## WHAT TO WORK ON
1 - Please return, word for word, the part of the GPS forum thread below that opens with the words containing "Combine that with" and closes with "Garmin 60/76 series.".
2 - Carry the GPS forum thread below further, picking up right after its final sentence.

## EXCERPTED TEXT
Combine that with the fact that since the PN-20 is so new, you won't find it compatible with as many software packages as the Garmins. For general outdoor use, I'd put it equal to Garmins for GPS functionality and give it the edge for the topousa software. But as a consumer level GPS for basic GIS use, nothing beats the Garmin 60/76 series.


----------



## UncleTrail (Sep 29, 2007)

aetters said:


> I would post thi.....Anyone with trail building experience have a preference on a GPS devise?
> Thanks in advance for your input!


You aren't going to be using it that long. Rent it.
Quality GPS units are cheap to rent, and if you use Trimble, they'll probably also send you a copy of Pathfinder Office which will allow you to edit the GPS data prior to converting to shapefile/dxf format.

There are 3 major GPS rental houses in the US. CompasTools in Denver, another place in Idaho and another down in Houston. They'll ship it to you FedEx.
Google GPS rentals.

Or, you can buy a Trimble Recon for about 4-5K and do differential correction post-process. The XH reciever is another 2-3K and will give you sub foot post processed data.

## STORED DATA
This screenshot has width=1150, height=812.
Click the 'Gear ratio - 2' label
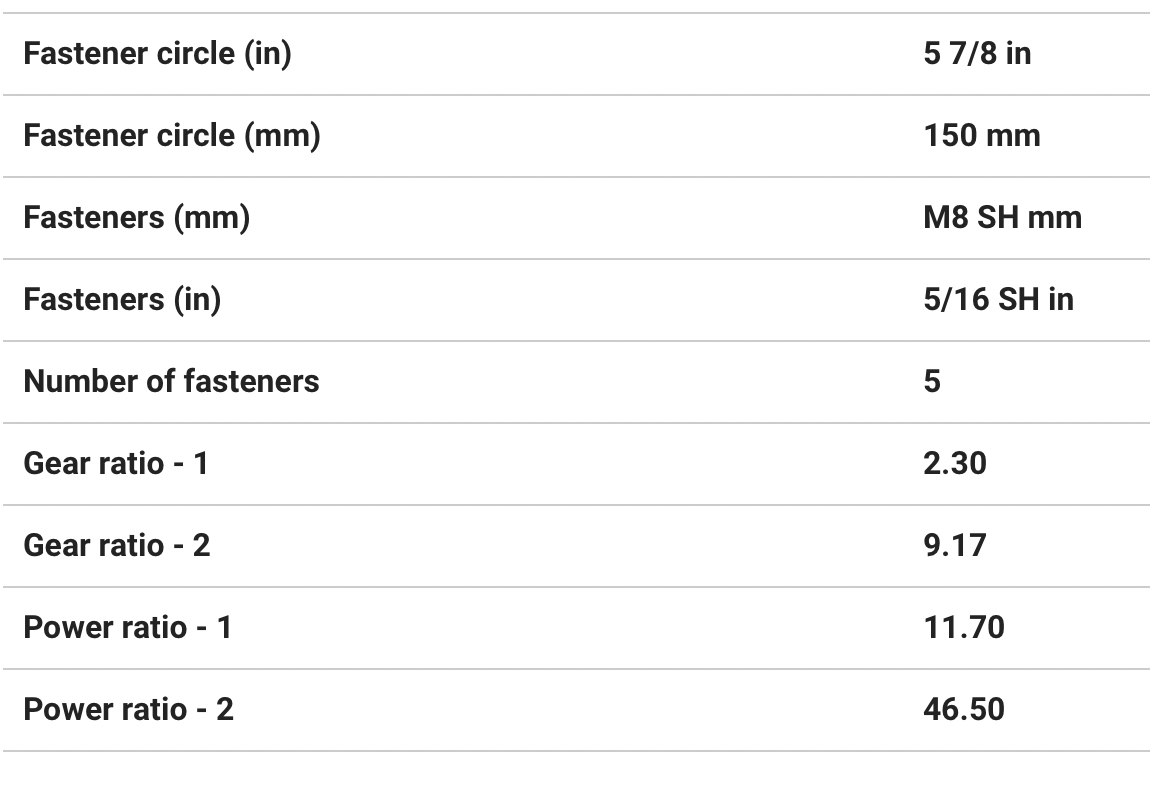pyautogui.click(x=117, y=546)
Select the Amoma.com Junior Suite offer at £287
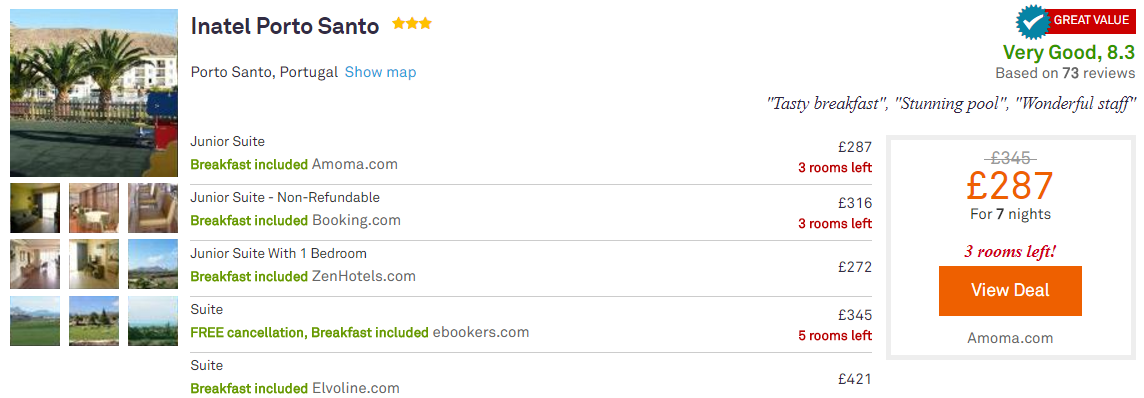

## RESPONSES BY TASK
1 -
Combine that with the fact that since the PN-20 is so new, you won't find it compatible with as many software packages as the Garmins. For general outdoor use, I'd put it equal to Garmins for GPS functionality and give it the edge for the topousa software. But as a consumer level GPS for basic GIS use, nothing beats the Garmin 60/76 series.

2 -
For your parcel lines you need to talk to your local city/county GIS department. That data is usually sold in a tile. @ $500 here. If you are working with your local Parks Department on Park property you can ask them to get you the parcel data, or better yet, develop an MOU stating that the parcel data is their responsibility to provide, thus getting the fees waived. Utility companies may have that data for sell also.

If you look around hard enough you can find a free copy of AutoCAD on the net. Or get a demo copy that expires in 30 days from your local CAD dealer.

For ArcMap... Go to your local big box book store and buy a ArcMap/GIS book with a trial version of ArcMap. That will give you 30 days of GIS software for around $50.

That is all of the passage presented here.